Conversing much in the same strain, the eight chasseurs arrived at the rendezvous, where they dismounted. The beaters and gardes-de-châsse were all at their posts, and on the alert to the movements of the boar, and as we advanced deeper in the forest, the conversation, which had been so lively on our setting forth, flagged, and at length subsided into an occasional remark on the obstacles which impeded our progress. Nothing renders a man more reserved than his approach to an anticipated danger. I looked askance at Adolphe, and saw that his teeth rattled like castanets; and when the foremost keepers, in doubt as to the track, blew a plaintive note, which, ere it died away, was answered by another in the distance, showing that we were in the right one, Adolphe’s breathing became stentorious behind me. And then as the branches and hazel twigs, through which we forced our way more rapidly, flew back and struck him in the face, he supplicated me to stop.

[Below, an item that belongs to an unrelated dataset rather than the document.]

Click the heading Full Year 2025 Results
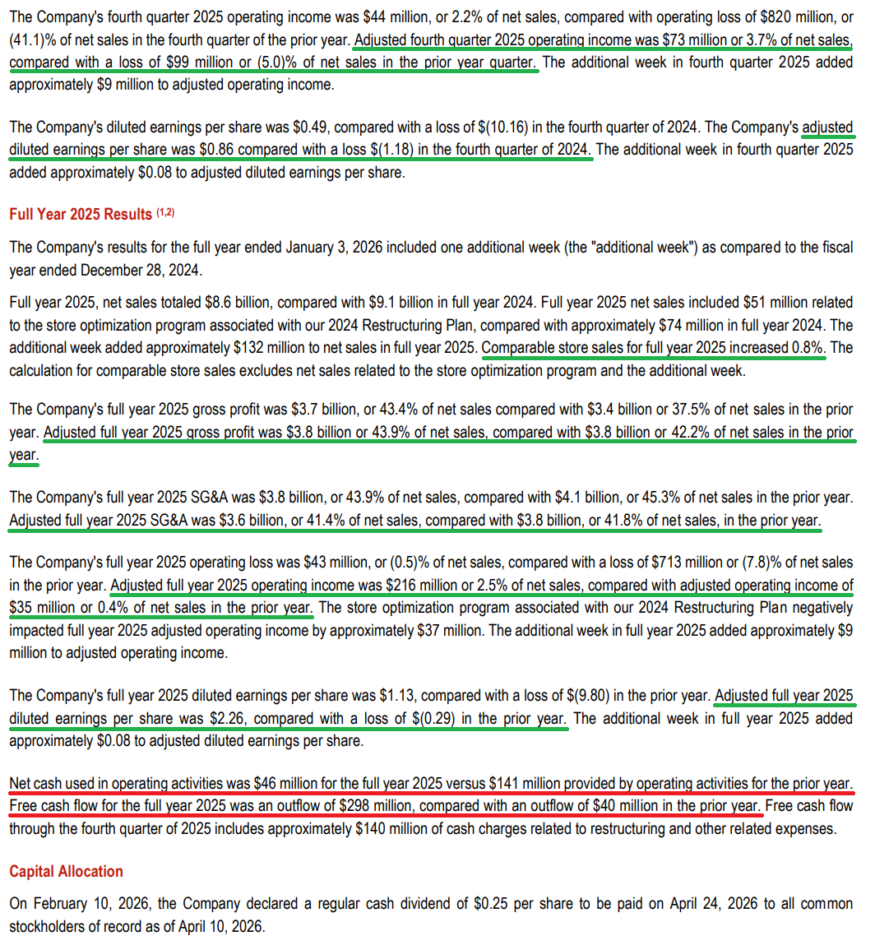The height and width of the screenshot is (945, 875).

“Not so fast, my dear friend, not so fast! Have mercy on my Parisian legs! Misericorde! I cannot proceed. Do stop! There, my nose is skinned by that last branch! Good there, my breeches are breaking! For pity’s sake, stop!” But to stop was impossible; and I remained silent, having quite enough to do looking out for myself. At length we arrived at the appointed spot. Adolphe, in a state bordering on the crazy, his clothes in shreds, his face and hands bleeding from the thorns, anger in his blood, and perspiration on his brow, his furious eyes looked at me as if I had been the author of his misfortunes. And here a scene would most undoubtedly have ensued, but happily the head piqueur arrived, informing us that the boar was in a thick patch of underwood, about two miles from thence, in which he was supposed to be taking his mid-day siesta, and that a number of peasants having headed him on one side, he could not well escape. Our measures were quickly taken.

“Serpolet,” said I to the piqueur, “have you seen the animal?”

“At a distance, Monsieur.”

“What is he like?”

“Oh! a tremendous fellow long legs, enormous head, large tusks, and such a muzzle! he breaks through everything. A fortunate thing, Monsieur, the dogs were not with us.”

“Well!” said I to my father, “of course this gentleman is to have the place of honour.”

“The place of honour!” cried Adolphe, “which is the place of honour?”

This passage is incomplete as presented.